[EXERCISE DETAILS] Set down word for word the stretch of the reflection on suffering and surrender below from "Madison is seeing" through "ached to fill.".

[PASSAGE TO READ]
• • • •

He has infused His grace into my soul these past 12 years, through a great deal of suffering and struggle. Seems like in the suffering, my eyes are de-scaled so I can glimpse Him more clearly. In the suffering and discomfort, I am softened to Him. In the suffering, space opens within my soul to contain more of Him. If I lean into it. Open myself to it. Not fill the space with other stuff. In His suffering, He created space for us to enter into the intimacy He enjoyed with the Father. Because of so much grace, unforced rhythms of grace are becoming my real.

Then Madison sent that text, and I was like a train derailed. Before I was aware, I had taken up a burden "heavy and ill-fitting." After many restless nights, I became aware of how I want to prevent Madison from unravelling. Ann Voskamp captured it for me this morning in her book, The Broken Way:

"Our strained and knotted shoulders can feel wind beaten, trying to hold bits of our broken world together. But I keep telling my chronic soul amnesia to surrender the idea of being the mortar that holds all our mortal lives together and simply let go, believing that the broken bits of a heart are sand in His wind to carve a better life."

Because a good part of my days, I trust in my God's love, seasons like this whiplash me. Soul amnesia...how perfectly those two words capture the root of my clamoring heart.

My shoulders are literally strained and knotted. Jesus carried that cross and was the only one fit to do it. Receive--I inhale. Receive--I exhale. God is inviting me to a deeper place of surrendering my children to Him in this season of young adulthood. Argh. How I resist in fear.

Madison shared with Dennis on Saturday that a classmate had approached her on Friday after class, after she'd sent me that text message above. He's someone she didn't know. He asked her how she was doing. She shared honestly about her health struggles. He shared with her that God had told him to ask her how she was doing. He didn't know her. He told her he wanted to pray for her and they met in a prayer room. He brought with him another guy and two female students. The four of them, people she'd never met before, prayed over her for 90 minutes.

Ninety minutes. A random student who didn't know her. Gathering an army to lift my girl up to the Father, Son and Spirit. I had gathered my army of people to pray from a distance, which was all I could do. Then the God of the universe calls forth his army of four college students, strangers to Madison, to physically enfold her, cover her in their prayers. His hands, his body, his heart, his love all around her. They carried her fearful, broken heart to the throne of grace.

Another friend brought her dinner on Sunday.

Madison is seeing her Father's kindness toward her and experiencing His care in my absence. Had I been there, I would have filled the space He so ached to fill.

Today is Ash Wednesday, the first day of lent. A season to prepare to celebrate Jesus's death and resurrection. So timely. As I take my first steps into this season, I will give up more of myself, to create more space in my soul for more of Him. It's what I hunger for most.

• • • •

[STORED DATA]

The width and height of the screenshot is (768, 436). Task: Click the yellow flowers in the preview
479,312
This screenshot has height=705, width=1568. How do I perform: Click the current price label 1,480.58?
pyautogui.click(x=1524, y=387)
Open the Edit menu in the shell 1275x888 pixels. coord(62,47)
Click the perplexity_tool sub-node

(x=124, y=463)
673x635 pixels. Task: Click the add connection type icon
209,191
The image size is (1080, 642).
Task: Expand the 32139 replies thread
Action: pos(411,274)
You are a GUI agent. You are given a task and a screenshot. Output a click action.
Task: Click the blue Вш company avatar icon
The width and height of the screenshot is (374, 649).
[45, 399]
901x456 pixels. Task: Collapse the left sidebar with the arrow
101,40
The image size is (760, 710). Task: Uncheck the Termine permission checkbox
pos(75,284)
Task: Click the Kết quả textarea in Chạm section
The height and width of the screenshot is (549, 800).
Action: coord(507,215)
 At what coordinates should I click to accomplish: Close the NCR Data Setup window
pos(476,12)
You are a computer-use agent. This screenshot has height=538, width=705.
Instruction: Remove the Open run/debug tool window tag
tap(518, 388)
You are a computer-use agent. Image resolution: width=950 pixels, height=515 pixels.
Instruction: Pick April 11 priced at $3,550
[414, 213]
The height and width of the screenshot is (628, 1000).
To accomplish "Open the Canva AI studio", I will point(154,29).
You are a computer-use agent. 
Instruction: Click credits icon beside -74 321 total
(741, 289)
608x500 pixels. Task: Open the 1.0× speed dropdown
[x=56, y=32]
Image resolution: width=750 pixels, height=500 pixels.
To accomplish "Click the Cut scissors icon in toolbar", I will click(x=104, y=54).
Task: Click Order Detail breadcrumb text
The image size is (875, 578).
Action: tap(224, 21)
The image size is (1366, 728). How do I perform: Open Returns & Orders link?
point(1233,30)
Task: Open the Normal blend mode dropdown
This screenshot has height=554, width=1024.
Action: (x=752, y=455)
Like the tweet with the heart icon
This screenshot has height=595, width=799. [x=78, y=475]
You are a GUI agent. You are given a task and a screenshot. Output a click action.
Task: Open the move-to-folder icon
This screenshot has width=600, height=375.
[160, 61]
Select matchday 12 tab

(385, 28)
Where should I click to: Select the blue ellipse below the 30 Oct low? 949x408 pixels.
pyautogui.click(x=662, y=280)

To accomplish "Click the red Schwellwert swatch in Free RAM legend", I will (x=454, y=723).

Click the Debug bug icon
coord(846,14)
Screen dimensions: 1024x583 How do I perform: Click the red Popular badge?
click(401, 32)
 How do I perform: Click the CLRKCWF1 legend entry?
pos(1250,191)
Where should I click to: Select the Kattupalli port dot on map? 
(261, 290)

• • • •

[WRITTEN ANSWER]
Madison is seeing her Father's kindness toward her and experiencing His care in my absence. Had I been there, I would have filled the space He so ached to fill.